【愛したがりやのリリー】



 それに、彼女へのこの気持ちは、兄には勝てない。

 兄のそれはスノードームを満たす水のように澄んでいて、惜し気もなく彼女へ降り注がれ、彼女の世界に常に満ち、守っていた。

 比べるまでもない、圧倒的な完敗。

 僕はただの横恋慕でしかなかった。

 それでも既に諦められる、引き返せる大きさから育ちすぎた気持ちを消すことはできなくて。


 一度、兄が好きなのかという趣旨のことを、彼女に問い掛けたことがある。

 消すことができない自分の心を、殺すために。

 台所で問い掛けても、彼女は明確な答えを提示してくれることはなかったが、それでもやはり、僕には二人の間に入る余地はなかった。

 あれでけじめをつけて、諦めようと思ったのに。

 それでも、変わらない関係を望む彼女が、僕には愛しく思えた。

 しかしその時殺し損ねた手負いの心は、どくどくと赤黒い血を流し、辺りを汚しても尚、死にきれない。

 消えない想いは、僕を蝕み続ける。


「……あの時に、殺しておくべきでしたね……」


 思考に意識をとられ、いつのまにかドアに背を預け蹲(ウズクマ)っていた僕の口から出た言葉は、僕の心が流す赤黒い血に吸い込まれ、跡形もなく消えた。

 割り切るなんて、思い出になるのを待つなんて、そんなまどろっこしいことをしようと思わなければよかった。

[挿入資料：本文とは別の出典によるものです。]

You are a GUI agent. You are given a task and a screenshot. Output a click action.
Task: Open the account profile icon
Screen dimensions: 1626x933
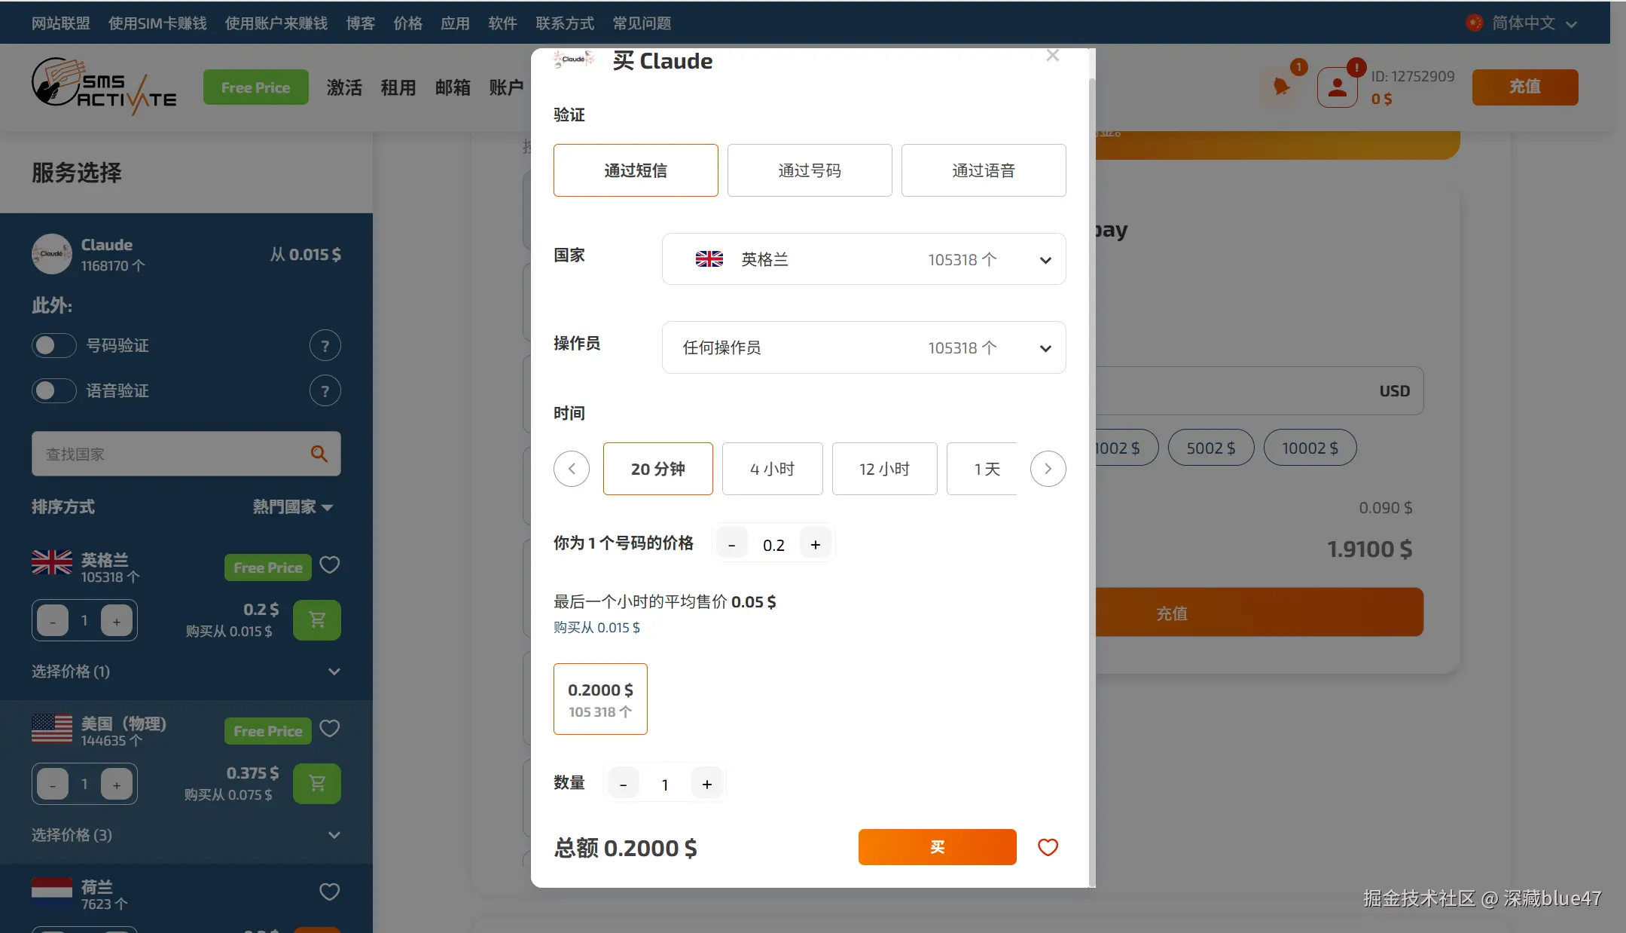(x=1337, y=86)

 早々にけりをつけて、こんなに苦しくなるならば、早く忘れてしまえばよかった。

 僕が兄さんたちの下に生まれたことに次ぐくらい、間違いだったんだ。

 もっと、単純な世界だったらよかった。

 算数の答えを出すくらい、善悪も間違いかどうかもすぐにわかる、簡単な世界なら。

 僕は、この気持ちを消去できただろうか。

 正解ではない、叶うこともない、そんなものを。

 彼女への思慕を持たずに、もっと素直な人間に、僕はなれたのだろうか?

 外も中も闇の中、膝を抱えて思う。

 世界から、何一つ僕がいた証を残すことなく、消えてしまいたい。

 膝を抱えて小さくなっても、体の震えがとまらなかった。